David Brown wrote:
On Sun, Dec 16, 2007 at 11:23:52AM -0800, Bob La Quey wrote:
On Dec 16, 2007 10:10 AM, David Brown <[EMAIL PROTECTED]> wrote:
I don't think it provides redundancy, at least not on a full-system
level
like RAID does.
Let's not let this misperception propagate. ZFS does provide redundancy.
See my previous reply to this thread.
Yes. I did correct this.
ZFS provides a functionality similar to RAID-5. Other parity flavors were
declared as "in the works" in Jeff's blog. I don't know what the state of
implementation was.
The redundancy is done within the filesystem, rather than below, hence
Andrew Morton's layering violation comments.
I'm beginning to wonder if this "laying violation" they've implemented is
actually a good idea. There seems to be almost a battle going on between
MD/LVM and filesystems over write barriers. The filesystems want write
barriers so they can be robust but still fast. But, without knowing where
the data is really going, they can't group things in a manner that MD/LVM
can do that barriers efficiently. Currently Linux doesn't allow write
barriers to MD/LVM, and the only real way to implement it would be to do a
full write synchronization across all of the devices involved in the array,
which defeats the benefit gained by having the write barrier anyway.
Well ...
There are a couple of things here:
First, ZFS starts checksumming *from the initial request*.
Consequently, you have knowledge about whether the transaction actually
committed correctly at all points.
Second, ZFS has lots of on-disk checking with copy-on-write semantics.
This means that your old data is never lost by a write, and your new
data relies on a read and whether the checksum validates to establish
that the transaction is done.
It's the combination of immediate checksum followed by copy-on-write
that gives you your "write barriers" without having real write barriers.
Yes, there is a performance issue--the read has to complete to force
the memory barrier. However, there is *always* some performance
implication when you have a "barrier" of any form.

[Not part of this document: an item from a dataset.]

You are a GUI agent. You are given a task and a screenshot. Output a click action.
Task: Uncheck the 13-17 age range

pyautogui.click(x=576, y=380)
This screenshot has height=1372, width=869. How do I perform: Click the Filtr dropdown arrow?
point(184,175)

Now, if the physical disks are doing something tricky like serving a
read from a cache without writing it, all bets are off (but that is no
different from any other filesystem).
Third, the "telescoping" argument is a religious argument. Some of us
want a storage layer that handles migrating, mapping, extending, etc.

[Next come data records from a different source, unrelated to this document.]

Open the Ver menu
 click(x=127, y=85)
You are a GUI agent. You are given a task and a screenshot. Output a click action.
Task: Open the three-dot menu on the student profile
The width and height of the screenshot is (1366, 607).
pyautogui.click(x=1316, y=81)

without human interaction. Some of us don't.
The big problem here is that we really don't get a choice. It's a
matter of time. Hard read errors are coming given the size of files
we're using. It is simply going to be too difficult to cope with in any
way other than automatically. The filesystem is going to have to have
the ability to duplicate, migrate, and recopy data automatically to deal
with that.
This argument gets repeated every time some new technology is going to
abstract away a significant chunk of something which is currently a
manual task (compilers replacing assembly language, garbage collection
replacing manual management, preemptive multitasking OS's replacing
cooperative, etc.)
Eventually, ZFS (or something like it) will win.
However, I'm not sure this is solvable anyway, unless drive manufacturers
could come up with a way of getting write barriers to work between drives.
As I said, the immediate checksum combined with copy-on-write followed
by verification read solves it without barriers.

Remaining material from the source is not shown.